Former Bataan Petrochemical Corporation (BPC), now Luzon Petrochemical Corporation, formed by a group of Taiwanese
investors, was granted by the BOI for the transfer of its proposed plant site from Bataan to Batangas and the shift of the plant’s
feedstock or fuel for its petrochemical plant from “naphta only” to “naptha and/or liquefied petroleum gas. In February 1989,
one year after the BPC began its production in Bataan, the corporation applied to the BOI to have its plant site transferred from
Bataan to Batangas. Despite vigorous opposition from petitioner Cong. Enrique Garcia and others, the BOI granted private
respondent BPC’s application, stating that the investors have the final choice as to where to have their plant site because they
are the ones who risk capital for the project.

ISSUE:

Whether or not the BOI committed a grave abuse of discretion in yielding to the application of the investors without
considering the national interest

COURT RULING:

The Supreme Court found the BOI to have committed grave abuse of discretion in this case, and ordered the original application
of the BPC to have its plant site in Bataan and the product naphta as feedstock maintained.

The ponente, Justice Gutierrez, Jr., first stated the Court’s judicial power to settle actual controversies as provided for by
Section 1 of Article VIII in our 1987 Constitution before he wrote the reasons as to how the Court arrived to its conclusion. He
mentioned that nothing is shown to justify the BOI’s action in letting the investors decide on an issue which, if handled by our
own government, could have been very beneficial to the State, as he remembered the word of a great Filipino leader, to wit: “..
he would not mind having a government run like hell by Filipinos than one subservient to foreign dictation”.

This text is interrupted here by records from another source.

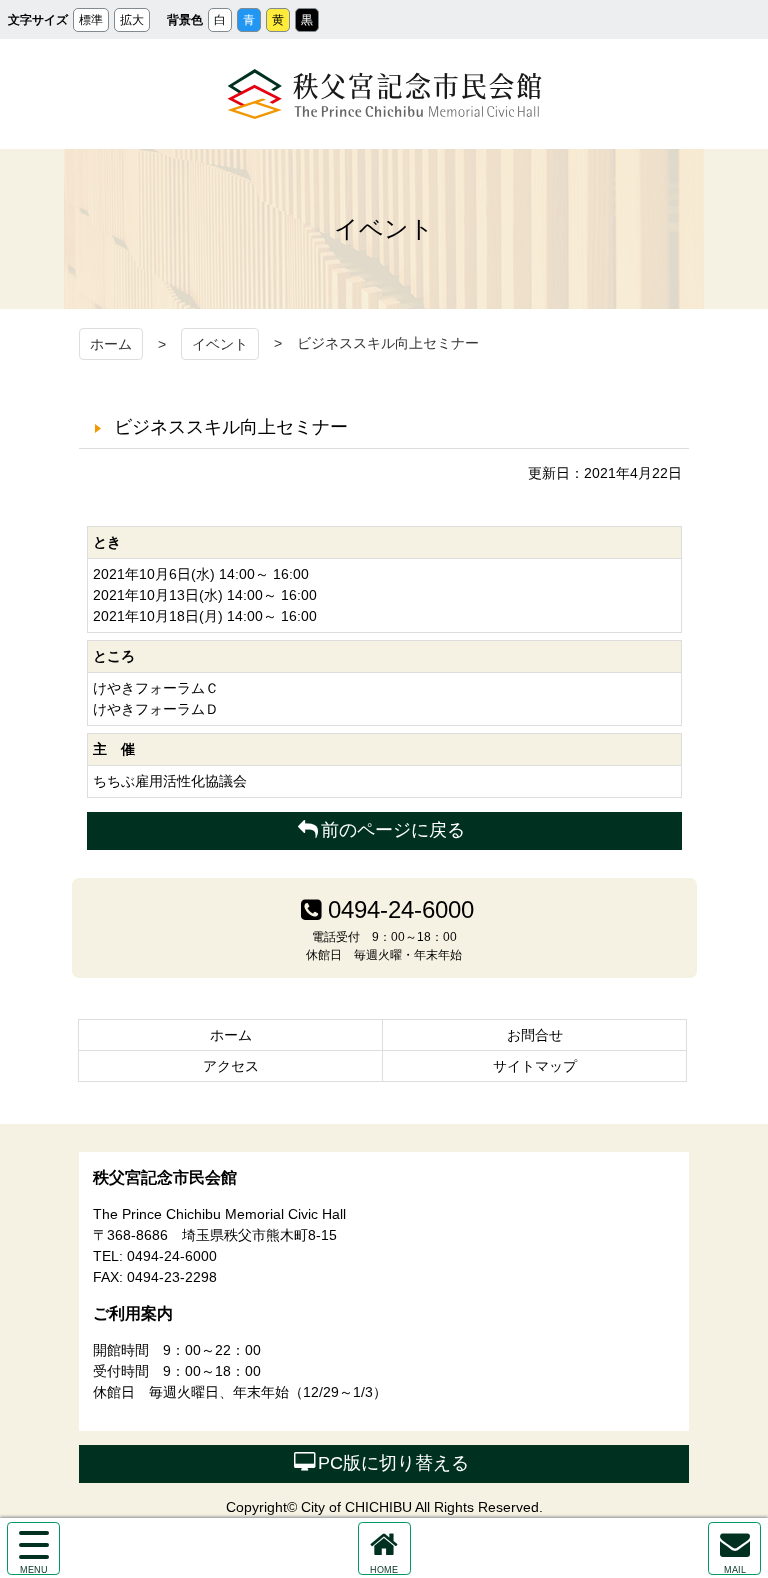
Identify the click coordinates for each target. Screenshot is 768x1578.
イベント (220, 344)
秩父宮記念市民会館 (384, 94)
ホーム (111, 344)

Justice Griño Aquino, in her dissenting opinion, argued that the petition was not well-taken because the 1987 Investment Code
does not prohibit the registration of a certain project, as well as any decision of the BOI regarding the amended application. She
stated that the fact that petitioner disagrees with BOI does not make the BOI wrong in its decision, and that petitioner should
have appealed to the President of the country and not to the Court, as provided for by Section 36 of the 1987 Investment Code.

Justice Melencio-Herrera, in another dissenting opinion, stated that the Constitution does not vest in the Court the power to
enter the realm of policy considerations, such as in this case.